• [YOUR GOAL]:
Write only how many lines in this data include "will".

Stored records
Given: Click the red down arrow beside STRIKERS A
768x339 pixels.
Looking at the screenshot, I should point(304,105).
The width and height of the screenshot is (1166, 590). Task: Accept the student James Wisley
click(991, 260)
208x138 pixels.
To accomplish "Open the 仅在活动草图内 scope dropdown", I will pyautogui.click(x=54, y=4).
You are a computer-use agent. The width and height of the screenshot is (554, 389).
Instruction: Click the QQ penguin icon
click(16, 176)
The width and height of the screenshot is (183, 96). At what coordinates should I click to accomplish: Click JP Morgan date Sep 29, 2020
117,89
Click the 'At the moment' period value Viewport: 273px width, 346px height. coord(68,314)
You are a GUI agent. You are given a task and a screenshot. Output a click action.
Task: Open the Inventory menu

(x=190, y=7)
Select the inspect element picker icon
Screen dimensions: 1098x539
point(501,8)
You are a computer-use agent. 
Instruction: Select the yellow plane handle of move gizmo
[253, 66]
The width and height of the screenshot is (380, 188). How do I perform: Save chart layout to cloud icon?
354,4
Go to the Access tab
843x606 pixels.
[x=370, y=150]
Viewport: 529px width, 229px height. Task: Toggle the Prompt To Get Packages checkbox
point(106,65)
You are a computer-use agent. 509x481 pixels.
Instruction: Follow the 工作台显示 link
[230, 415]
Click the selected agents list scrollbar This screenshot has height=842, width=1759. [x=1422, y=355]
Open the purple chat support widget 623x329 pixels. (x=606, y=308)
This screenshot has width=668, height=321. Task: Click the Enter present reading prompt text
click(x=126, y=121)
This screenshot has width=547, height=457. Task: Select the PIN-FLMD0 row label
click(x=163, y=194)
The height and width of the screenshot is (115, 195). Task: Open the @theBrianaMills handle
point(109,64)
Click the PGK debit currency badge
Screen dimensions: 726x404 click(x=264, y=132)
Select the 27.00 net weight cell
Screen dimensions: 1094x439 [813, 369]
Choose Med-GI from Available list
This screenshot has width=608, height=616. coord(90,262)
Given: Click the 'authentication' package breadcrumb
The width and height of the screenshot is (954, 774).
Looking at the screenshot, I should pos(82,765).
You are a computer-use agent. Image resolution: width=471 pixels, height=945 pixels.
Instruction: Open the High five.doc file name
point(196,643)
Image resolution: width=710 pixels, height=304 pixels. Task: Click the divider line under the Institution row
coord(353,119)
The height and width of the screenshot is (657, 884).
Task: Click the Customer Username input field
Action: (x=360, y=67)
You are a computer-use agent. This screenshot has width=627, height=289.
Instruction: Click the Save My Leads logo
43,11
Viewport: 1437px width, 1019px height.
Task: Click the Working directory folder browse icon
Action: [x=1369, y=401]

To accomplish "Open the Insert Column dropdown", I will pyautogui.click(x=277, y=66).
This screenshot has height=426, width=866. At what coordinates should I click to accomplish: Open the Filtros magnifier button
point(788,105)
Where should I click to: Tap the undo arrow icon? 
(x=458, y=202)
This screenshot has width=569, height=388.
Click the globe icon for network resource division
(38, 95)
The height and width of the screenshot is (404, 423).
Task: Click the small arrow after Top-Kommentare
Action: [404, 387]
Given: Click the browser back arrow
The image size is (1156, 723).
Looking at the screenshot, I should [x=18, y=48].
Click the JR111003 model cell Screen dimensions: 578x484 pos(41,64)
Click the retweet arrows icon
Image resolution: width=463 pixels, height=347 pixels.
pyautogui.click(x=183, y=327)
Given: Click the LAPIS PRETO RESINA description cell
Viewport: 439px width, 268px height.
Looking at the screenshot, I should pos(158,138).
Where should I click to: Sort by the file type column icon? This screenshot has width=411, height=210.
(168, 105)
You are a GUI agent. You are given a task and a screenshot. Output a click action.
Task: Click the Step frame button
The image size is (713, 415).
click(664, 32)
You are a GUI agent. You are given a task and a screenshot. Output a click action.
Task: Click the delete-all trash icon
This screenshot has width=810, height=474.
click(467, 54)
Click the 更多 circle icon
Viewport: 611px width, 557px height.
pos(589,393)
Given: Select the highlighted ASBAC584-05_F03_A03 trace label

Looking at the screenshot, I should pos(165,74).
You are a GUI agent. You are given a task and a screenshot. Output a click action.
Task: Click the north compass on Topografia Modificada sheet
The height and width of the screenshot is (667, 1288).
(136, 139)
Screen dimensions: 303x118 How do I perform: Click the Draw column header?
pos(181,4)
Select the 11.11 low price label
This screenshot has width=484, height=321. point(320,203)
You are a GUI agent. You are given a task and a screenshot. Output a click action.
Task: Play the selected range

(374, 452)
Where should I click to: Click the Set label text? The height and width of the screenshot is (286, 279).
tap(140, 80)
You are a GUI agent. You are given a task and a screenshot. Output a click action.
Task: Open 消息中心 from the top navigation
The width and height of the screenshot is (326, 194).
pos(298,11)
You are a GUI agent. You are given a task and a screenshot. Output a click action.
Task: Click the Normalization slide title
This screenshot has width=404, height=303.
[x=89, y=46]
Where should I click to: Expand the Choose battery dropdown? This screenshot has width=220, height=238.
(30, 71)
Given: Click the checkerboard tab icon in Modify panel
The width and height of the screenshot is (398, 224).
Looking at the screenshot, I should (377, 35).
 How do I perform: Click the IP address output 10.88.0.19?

• [EXERCISE ANSWER]:
2